By Bryan Miles, Co-Founder of BELAY
WARNING: The following may make you uncomfortable. Anxious, even.
It’s not often when executives or business owners share messages like the one below, and we apologize in advance for any discomfort or temporary paralysis it may cause.
But in an effort to maintain complete transparency, we thought it would be best to share the message, in its entirety and unedited.
Here goes. Godspeed.
From: B. Miles
Sent: Wednesday, July 3, 2019 12:54 PM
To: John Smith
Subject: Sabbatical Out of Office … Re: Can we connect?
Thanks for your email.
I am excited to announce that my wife and I, after years of company growth, are taking a sabbatical with our kids. As a result, I will be out of the office, not checking my emails until Tuesday, September 3rd, 2019. In our absence, our COO will be acting in our place while we are away.
During our sabbatical, all emails will be forwarded to my amazing and capable assistant as they arrive in my inbox. She will review these emails throughout the day, but if your question is urgent, please reach out to her directly in a separate email.
Please note: ALL messages will be deleted from this email account as they arrive.
Why?
If for some reason your issue is not resolved before I return, please resend your message after Tuesday, September 3rd, 2019.
Thanks,
B
Feel free to take a moment to compose yourself and reach for the nearest paper bag if you find yourself short of breath. It wouldn’t be the first time one of our business practices shook the establishment to its core.
We’re used to it, in fact.
Because this wasn't always possible.
BELAY was created with every person who had become disillusioned with working in an office in mind. For all those who considered leaving to take care of their families but always felt something was missing.
Who wants to sit in a stressful, nonproductive, 45-minute commute each way for a job they hate? Who wants to sit in an office and listen to people they don’t like? Who wants to do unnecessary stuff they feel is meaningless? Who wants to miss their kid’s soccer practice?
We wanted to precipitate a change so that our clients wouldn’t miss out on their lives, so we sought out to provide solutions to employers by matching them with virtual employees.
So on December 1, 2010, we went all-in on all-virtual.
Now, the world knows what we knew those many years ago: Remote work is here. And we’re proud to lead the charge in disrupting the status quo and dismantling the ‘way things have always been done.’ The future is now.
And the more people told us we couldn’t create a virtual culture, the more we believed we could.
It’s been a wild-but-incredibly-successful ride since that day. We’ve managed to grow a thriving company with an award-winning culture and an entirely virtual workforce. We have no office space – not one square foot of it. We firmly believe working virtually is the future, and want to bring our clients and world-class contractors along with us into the virtual revolution.
The rewards for us have proven far greater than we ever would’ve imagined and beyond exceeding our financial expectations, it has afforded us something far more invaluable: a life.
So back to that email.
That family went on sabbatical that summer. And no, their choice of wording wasn’t to be braggadocious or dramatic or impressive. It was literally ‘a rest break from work.’

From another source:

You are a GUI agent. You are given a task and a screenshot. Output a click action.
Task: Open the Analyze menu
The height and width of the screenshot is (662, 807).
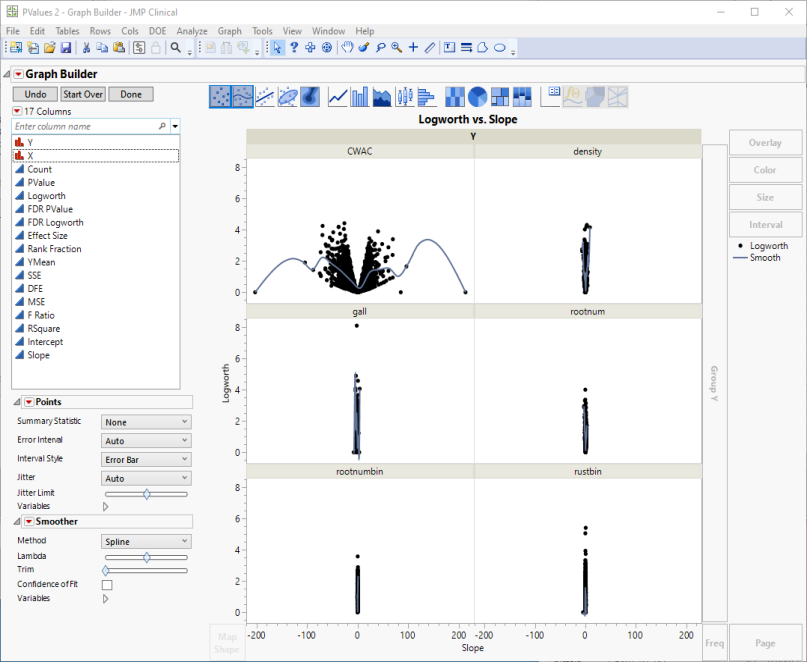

And, unsurprisingly, it was glorious.
And one defining moment – or rather three defining sentences – put that fine point on what we wanted to do with our lives and, subsequently, work.
“You don’t own anything. The day your business doesn’t need you day-to-day is the day that you own the business. Until then, you run a business.”
That. That one sentiment, shared with us by a close friend nearly eight years ago, has informed so many of our decisions. From that day on, we knew we wanted to really own it and not run it. And while it’s a key mindset shift, it requires real courage because to get there, you’ve got to spend money – money that is likely in short supply.
But allow me to be perfectly candid here: We realize that these leaps take a lot of faith. And courage. And capital. We’re not so removed from our origin story to recognize and appreciate that.
However – and this is a huge however – we were willing to take that risk and spend that money in exchange for that which all the money in the world couldn’t buy: time with our children and time as a family.
No email, no deadline, no anything is more important. So that was the carrot we dangled in front of ourselves those many years ago.
And for us, every decision we make, from who we hire to how we delegate, is a means to that very end. To own and not run.